Raccontare, ascoltare, scegliere.

Nella rete del Bullo


Rivista N. 2 - secondo semestre - Anno 2013
Nella rete del Bullo

Le nuove modalità comunicative, i new media, coinvolgono in modo sempre più determinante la quotidianità degli adolescenti sia da un punto di vista culturale che relazionale e occorre riflettere sulle ricadute positive o meno che queste novità tecnologiche possono avere sul percorso evolutivo delle nuove generazioni, anche dette “screen generation” o “net generation”.
Potenzialità e rischi si intrecciano. La comunicazione virtuale e le relazioni che crescono e si sviluppano online sfidano lo spazio e il tempo, moltiplicano le occasioni di scambio e condivisione di esperienze tra i coetanei, ne migliorano le relazioni, aiutano a stringere nuove amicizie, favoriscono il circolare delle informazioni e pertanto danno propulsione all'apprendimento, espongono a culture diverse facendo conoscere ragazzi di etnie differenti.

> **Materiale presentato**
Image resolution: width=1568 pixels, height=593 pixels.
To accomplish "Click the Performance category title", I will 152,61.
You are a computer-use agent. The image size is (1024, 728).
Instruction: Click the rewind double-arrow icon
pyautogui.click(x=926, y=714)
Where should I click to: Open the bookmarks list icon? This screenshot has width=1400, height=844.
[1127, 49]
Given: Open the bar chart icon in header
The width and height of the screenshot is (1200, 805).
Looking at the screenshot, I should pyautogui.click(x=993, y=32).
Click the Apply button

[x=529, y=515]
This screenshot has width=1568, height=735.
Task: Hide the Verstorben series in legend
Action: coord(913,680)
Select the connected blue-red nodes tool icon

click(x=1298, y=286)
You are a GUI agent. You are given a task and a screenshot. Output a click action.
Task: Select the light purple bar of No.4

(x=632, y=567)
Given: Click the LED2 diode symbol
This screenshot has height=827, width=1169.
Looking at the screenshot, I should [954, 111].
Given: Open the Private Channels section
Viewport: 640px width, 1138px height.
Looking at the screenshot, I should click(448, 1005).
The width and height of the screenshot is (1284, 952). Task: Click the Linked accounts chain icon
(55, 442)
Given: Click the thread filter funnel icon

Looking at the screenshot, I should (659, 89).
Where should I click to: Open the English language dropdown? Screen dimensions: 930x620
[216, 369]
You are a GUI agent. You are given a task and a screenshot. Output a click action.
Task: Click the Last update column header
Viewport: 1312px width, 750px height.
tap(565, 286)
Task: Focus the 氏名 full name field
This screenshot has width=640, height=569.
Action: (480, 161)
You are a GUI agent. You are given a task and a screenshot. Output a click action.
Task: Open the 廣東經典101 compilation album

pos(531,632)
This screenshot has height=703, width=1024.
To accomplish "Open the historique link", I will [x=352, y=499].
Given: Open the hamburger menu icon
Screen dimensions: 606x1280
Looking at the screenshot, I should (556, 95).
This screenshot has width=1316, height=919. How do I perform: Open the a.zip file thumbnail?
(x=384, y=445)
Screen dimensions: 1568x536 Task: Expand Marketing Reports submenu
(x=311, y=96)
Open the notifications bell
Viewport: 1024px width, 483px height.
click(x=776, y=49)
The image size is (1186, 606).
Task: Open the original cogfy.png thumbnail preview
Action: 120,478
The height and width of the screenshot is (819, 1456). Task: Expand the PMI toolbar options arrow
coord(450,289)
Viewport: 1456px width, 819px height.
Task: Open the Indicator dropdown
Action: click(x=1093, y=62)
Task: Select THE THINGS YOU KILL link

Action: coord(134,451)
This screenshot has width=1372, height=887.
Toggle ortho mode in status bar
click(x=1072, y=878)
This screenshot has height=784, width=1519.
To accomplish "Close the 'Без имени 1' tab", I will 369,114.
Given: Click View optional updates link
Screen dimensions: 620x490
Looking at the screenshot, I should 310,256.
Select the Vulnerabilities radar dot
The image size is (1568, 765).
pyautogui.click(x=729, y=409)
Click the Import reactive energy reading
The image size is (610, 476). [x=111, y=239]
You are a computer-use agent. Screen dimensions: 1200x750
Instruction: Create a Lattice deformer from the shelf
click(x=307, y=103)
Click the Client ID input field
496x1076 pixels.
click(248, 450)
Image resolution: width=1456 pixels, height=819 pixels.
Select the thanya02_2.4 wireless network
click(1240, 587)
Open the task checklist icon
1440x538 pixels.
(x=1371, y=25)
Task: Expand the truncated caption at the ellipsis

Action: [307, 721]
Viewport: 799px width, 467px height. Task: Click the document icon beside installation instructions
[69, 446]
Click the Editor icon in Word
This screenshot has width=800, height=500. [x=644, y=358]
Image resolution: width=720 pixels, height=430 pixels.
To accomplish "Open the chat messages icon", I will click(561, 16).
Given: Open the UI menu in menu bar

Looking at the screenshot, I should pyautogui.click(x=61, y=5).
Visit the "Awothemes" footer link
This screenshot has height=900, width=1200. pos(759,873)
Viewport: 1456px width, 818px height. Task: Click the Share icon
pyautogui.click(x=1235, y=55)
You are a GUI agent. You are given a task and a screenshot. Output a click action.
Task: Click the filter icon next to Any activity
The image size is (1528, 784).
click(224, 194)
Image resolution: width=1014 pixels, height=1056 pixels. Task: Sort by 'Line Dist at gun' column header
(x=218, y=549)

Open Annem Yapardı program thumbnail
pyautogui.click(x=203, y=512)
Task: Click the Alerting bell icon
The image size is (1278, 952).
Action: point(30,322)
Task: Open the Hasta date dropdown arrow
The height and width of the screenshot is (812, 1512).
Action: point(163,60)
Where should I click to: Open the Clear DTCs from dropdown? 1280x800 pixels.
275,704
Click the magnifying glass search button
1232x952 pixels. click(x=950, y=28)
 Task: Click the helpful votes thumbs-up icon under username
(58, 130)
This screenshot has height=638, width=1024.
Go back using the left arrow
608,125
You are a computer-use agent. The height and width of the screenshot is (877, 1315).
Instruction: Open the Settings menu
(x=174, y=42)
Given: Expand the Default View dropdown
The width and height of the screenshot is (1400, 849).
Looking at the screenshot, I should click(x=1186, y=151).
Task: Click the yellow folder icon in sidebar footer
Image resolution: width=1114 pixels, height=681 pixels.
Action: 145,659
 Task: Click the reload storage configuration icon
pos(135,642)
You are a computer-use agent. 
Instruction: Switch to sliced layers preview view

> **Obiettivo**
Rispondi a queste domande sull'articolo sui new media e gli adolescenti:
1. In quale numero, semestre e anno della rivista compare l'articolo?
2. Con quali due nomi inglesi vengono chiamate anche le nuove generazioni?
3. Che cosa sfidano la comunicazione virtuale e le relazioni che si sviluppano online?
Le voci non servono per questo esercizio.

> **Soluzione**
1. Nel numero 2, secondo semestre, anno 2013.
2. "screen generation" e "net generation".
3. Lo spazio e il tempo.